As noted, the 6.7% tax applies to the “gross receipts” of a permittee. This term is not defined by statute or by regulation, but the Comptroller’s regulations do provide some insight by stating “[t]he tax may not be separately charged to or paid for by the customer and cannot be considered included in the gross receipts amount.” [3] This language suggests the amount must be computed as 6.7% of the total amount charged to the customer, and must be paid separately by the permittee to the Comptroller.
It is also important to note that the “gross receipts” on which the 6.7% tax is computed does not include other taxes, such as sales tax or mixed beverage sales tax. This is made clear by the examples provided in Comptroller Rule 3.1001(b)(4). The first example [4] is copied below:
As is relevant to the mixed beverage gross receipts tax, the example invoice includes a $7.00 charge for beer, separate line items for sales tax and mixed beverage sales tax, and a “tax disclosure statement” for the mixed beverage gross receipts tax.
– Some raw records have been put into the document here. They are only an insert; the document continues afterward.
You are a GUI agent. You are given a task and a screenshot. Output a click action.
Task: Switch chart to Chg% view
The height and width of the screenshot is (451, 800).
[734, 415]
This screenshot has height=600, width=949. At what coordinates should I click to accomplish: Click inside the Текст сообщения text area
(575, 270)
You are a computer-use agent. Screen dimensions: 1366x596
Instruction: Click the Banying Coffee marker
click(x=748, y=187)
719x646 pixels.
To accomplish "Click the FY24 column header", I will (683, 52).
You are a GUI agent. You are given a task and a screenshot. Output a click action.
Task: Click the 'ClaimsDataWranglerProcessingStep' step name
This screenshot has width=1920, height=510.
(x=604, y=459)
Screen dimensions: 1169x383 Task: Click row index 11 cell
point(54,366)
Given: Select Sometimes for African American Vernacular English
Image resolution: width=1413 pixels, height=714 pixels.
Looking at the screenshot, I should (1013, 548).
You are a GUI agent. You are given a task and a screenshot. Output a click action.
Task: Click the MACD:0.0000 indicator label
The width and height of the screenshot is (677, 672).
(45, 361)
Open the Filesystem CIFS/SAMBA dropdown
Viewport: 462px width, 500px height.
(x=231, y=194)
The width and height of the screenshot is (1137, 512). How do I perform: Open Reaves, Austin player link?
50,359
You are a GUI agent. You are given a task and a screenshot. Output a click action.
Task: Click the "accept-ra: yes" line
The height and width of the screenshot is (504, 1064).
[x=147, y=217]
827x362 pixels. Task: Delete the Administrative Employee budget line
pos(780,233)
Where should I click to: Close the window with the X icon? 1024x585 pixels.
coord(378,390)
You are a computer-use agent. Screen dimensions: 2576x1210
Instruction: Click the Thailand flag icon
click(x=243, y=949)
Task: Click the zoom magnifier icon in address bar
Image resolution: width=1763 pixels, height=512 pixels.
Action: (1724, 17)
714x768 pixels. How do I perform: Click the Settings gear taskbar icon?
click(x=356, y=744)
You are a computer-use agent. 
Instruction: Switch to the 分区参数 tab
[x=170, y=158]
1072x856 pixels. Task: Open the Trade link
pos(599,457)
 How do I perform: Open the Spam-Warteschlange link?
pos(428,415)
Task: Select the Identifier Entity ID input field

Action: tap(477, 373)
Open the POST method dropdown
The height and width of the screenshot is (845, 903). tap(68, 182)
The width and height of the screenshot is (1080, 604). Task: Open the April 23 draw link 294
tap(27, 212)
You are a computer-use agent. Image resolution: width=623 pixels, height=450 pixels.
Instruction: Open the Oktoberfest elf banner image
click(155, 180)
The mixed beverage gross receipts tax on the invoice is $0.47, which equates to 6.7% of the $7.00 beer charge and thus does not include any other items.
Mixed Beverage Sales Tax
Texas Tax Code § 183.041 provides that an 8.25% tax is imposed on “each mixed beverage sold, prepared, or served by a permittee in this state and on ice and each nonalcoholic beverage sold, prepared, or served by a permittee in this state for the purpose of being mixed with an alcoholic beverage and consumed on the premises of the permittee.” [5]
Although the plain language of the Tax Code appears to suggest that sales of mixed beverages are subject to both the mixed beverage sales tax and the normal sales tax, this is not the case. Texas Tax Code § 151.308(a)(5) provides that sales subject to the mixed beverage sales tax are exempt from the normal sales tax. [6] Thus, permittees who sell mixed beverages would only be responsible for collecting mixed beverage sales tax on those items. However, permittees who sell non-mixed beverage items would still likely be responsible for collecting the normal sales tax on those items.
Mixed Beverage Audits
Mixed beverage gross receipts and sales tax audits can be incredibly frustrating and penalizing for taxpayers. As an initial matter, errors in one of these taxes are often accompanied by errors in the other. Because the Comptroller generally audits taxpayers for both of these taxes simultaneously, taxpayers will often feel as if they’re being doubly penalized for errors.
Additionally, the Comptroller’s audit methodology may poorly represent the taxpayer’s business. The standard methodology currently used by the Comptroller’s office often oversimplifies the taxpayer’s business by analyzing an entire audit period (which may include up to four years of sales) using data points from just a few days. The methodology may also fail to properly account for the realities of alcoholic beverage-related businesses, such as inconsistent pour sizes, theft and spillage, and seasonal fluctuation in purchase and sales prices.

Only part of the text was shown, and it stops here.